I used to think of her listening to the songs I gave her with another guy and grow jealous. But I could never say I didn’t have my own memories associated with that album, lying between a wall and warm body on a bed swollen with covers in New Jersey. I watched Jón Þór Birgisson sing into the pickups of his guitar, his ethereal voice gently making the strings tremble, in a summer romance so long ago.
That was my introduction to Sigur Rós, and in the same way I passed this album on to her. It made me feel so vulnerable to be next to her in those moments (whether she realized it or not). Every time it came on was an emotional flashback, a short-circuit to this part of my past about which I’ve told so few.

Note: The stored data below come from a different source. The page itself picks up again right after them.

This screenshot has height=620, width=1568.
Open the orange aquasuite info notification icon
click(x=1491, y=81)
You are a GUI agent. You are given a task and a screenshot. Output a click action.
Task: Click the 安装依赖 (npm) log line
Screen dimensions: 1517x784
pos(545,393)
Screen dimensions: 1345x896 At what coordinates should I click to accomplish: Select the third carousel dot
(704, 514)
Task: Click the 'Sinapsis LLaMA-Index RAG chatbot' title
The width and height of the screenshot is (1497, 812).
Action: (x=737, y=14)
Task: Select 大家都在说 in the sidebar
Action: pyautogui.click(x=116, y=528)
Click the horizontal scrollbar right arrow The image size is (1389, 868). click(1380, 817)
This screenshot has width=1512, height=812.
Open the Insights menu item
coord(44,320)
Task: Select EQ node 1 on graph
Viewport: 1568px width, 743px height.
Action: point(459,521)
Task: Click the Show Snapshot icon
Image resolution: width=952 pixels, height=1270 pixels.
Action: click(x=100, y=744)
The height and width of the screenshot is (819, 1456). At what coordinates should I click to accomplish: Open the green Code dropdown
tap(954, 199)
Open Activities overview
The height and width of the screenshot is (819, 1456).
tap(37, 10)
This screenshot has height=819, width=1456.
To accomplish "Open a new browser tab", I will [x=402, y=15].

I used to hope she kept the songs I gave her to herself, and that she didn’t use them to woo another guy the way I had always tried to with her. Perhaps I was a little possessive about my music and somewhat judgmental on who I deemed to be deserving enough to hear it. Eventually I realized that it’s not fair of me to feel that way. She had shared so many songs with me in turn, giving me as much as I’d given to her, and I’ve since passed those songs on to others.
Now I wonder who else will eventually experience these songs, and what memories of their own they’ll have when they hear them.